Die Auswirkungen der Pandemie gehen bis hin zu verstärkter Gewalt, Vernachlässigung oder Zunahme körperlicher Misshandlungen – sogar von einer erhöhten Dunkelziffer sexuellen Missbrauchs von Kindern müsse ausgegangen werden.

Weder Leugnen noch das Verfolgen von Verschwörungstheorien würden zur Bewältigung der Belastungen beitragen, betonte Ohlendorf. Psychosomatische Beschwerden seien auch oft Folge dysfunktionaler Bewältigungsversuche der Pandemie, ebenso Angst- und Zwangserkrankungen. Über die »Flucht« vor der Pandemie durch Suizid seien bislang lediglich Zahlen aus Japan und den USA bekannt.
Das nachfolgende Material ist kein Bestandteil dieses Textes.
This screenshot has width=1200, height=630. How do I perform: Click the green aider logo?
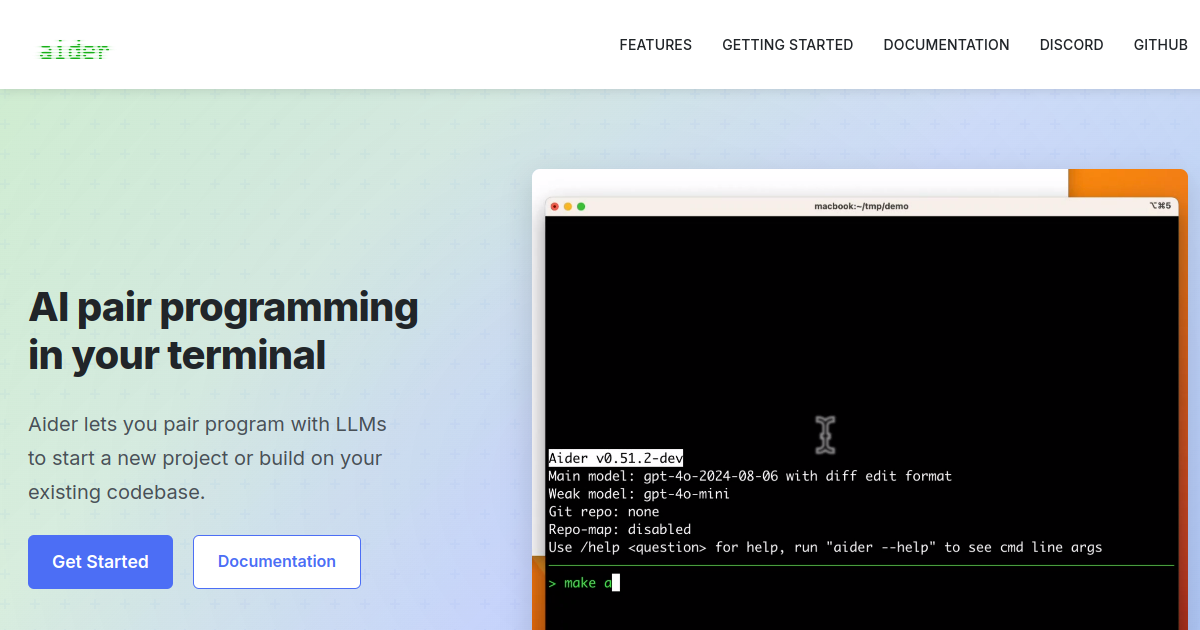[74, 50]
Resilienz, also die Fähigkeit, mit widrigen Situationen umzugehen, zeige sich bei etwa zwei Dritteln aller Menschen, vor allem bei der älteren Generation, die sich erfahrungsgemäß innerhalb von Wochen an die neue Situation anpassen konnten. Ohlendorf legte dazu eine Statistik der Universität Basel aus dem Jahr 2020 vor, die den Anteil der Personen mit schweren depressiven Symptomen während der Pandemie in Abhängigkeit vom Alter aufzeigt: Die Kurve nimmt tatsächlich mit dem Alter ab, wahrscheinlich bedingt durch mehr Strategien für eine bessere Krisenbewältigung.

Stark betroffen

Die Jugendlichen und jungen Erwachsenen zeigen sich jedoch stark betroffen. Bei Heimbewohnern finden sich zu zwei Dritteln psychiatrische Diagnosen – Ohlendorf ging in dem Zusammenhang auch auf die besondere Betroffenheit von Demenzkranken ein, auf Beschäftigte im Gesundheitswesen, Obdachlose, Suchtgefährdete sowie Menschen mit Psychosen. Optimistisch hingegen stellte die Referentin am Schluss die Frage: »Glück im Unglück?« und sah die Pandemie auch als Chance, sich weiterzuentwickeln. Viele Menschen haben im vergangenen Jahr ihr Leben mit kreativen Ideen gemeistert, soziale Unterstützung erlebt und neue Fähigkeiten an sich entdeckt, freute sie sich. Notwendig seien dafür aber eine weniger pessimistische Einstellung, vor allem eine »radikale Akzeptanz« der Bedrohung durch das Virus, aber auch das Herunterschrauben von Bedürfnissen, Geduld und Durchhaltevermögen, sowie Anpassungsbereitschaft und Solidarität.

Trotz aller negativen Aspekte waren der Referentin gerade auch die Chancen wichtig, die jede Krise in sich birgt.